**Written task**
Could you extract every one of the records below verbatim, reproducing each line without any change?
________________________________________
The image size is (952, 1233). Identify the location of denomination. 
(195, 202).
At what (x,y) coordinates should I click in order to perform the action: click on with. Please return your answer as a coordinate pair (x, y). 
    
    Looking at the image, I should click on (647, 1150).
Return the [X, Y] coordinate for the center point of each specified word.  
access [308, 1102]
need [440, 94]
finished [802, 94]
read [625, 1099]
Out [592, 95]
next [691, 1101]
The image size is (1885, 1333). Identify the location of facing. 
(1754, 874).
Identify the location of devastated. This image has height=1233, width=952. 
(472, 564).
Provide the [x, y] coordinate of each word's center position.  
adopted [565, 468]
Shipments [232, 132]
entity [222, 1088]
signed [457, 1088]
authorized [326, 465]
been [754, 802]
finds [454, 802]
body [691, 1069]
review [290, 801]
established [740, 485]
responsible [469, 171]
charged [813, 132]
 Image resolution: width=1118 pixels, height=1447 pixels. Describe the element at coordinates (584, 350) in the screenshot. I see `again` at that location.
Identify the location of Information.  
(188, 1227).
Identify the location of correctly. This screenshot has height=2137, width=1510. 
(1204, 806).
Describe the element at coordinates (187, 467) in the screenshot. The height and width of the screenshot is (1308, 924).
________________________________________
**Written answer**
The image size is (952, 1233). Identify the location of denomination. 
(195, 202).
At what (x,y) coordinates should I click in order to perform the action: click on with. Please return your answer as a coordinate pair (x, y). 
    
    Looking at the image, I should click on (647, 1150).
Return the [X, Y] coordinate for the center point of each specified word.  
access [308, 1102]
need [440, 94]
finished [802, 94]
read [625, 1099]
Out [592, 95]
next [691, 1101]
The image size is (1885, 1333). Identify the location of facing. 
(1754, 874).
Identify the location of devastated. This image has height=1233, width=952. 
(472, 564).
Provide the [x, y] coordinate of each word's center position.  
adopted [565, 468]
Shipments [232, 132]
entity [222, 1088]
signed [457, 1088]
authorized [326, 465]
been [754, 802]
finds [454, 802]
body [691, 1069]
review [290, 801]
established [740, 485]
responsible [469, 171]
charged [813, 132]
 Image resolution: width=1118 pixels, height=1447 pixels. Describe the element at coordinates (584, 350) in the screenshot. I see `again` at that location.
Identify the location of Information.  
(188, 1227).
Identify the location of correctly. This screenshot has height=2137, width=1510. 
(1204, 806).
Describe the element at coordinates (187, 467) in the screenshot. The height and width of the screenshot is (1308, 924).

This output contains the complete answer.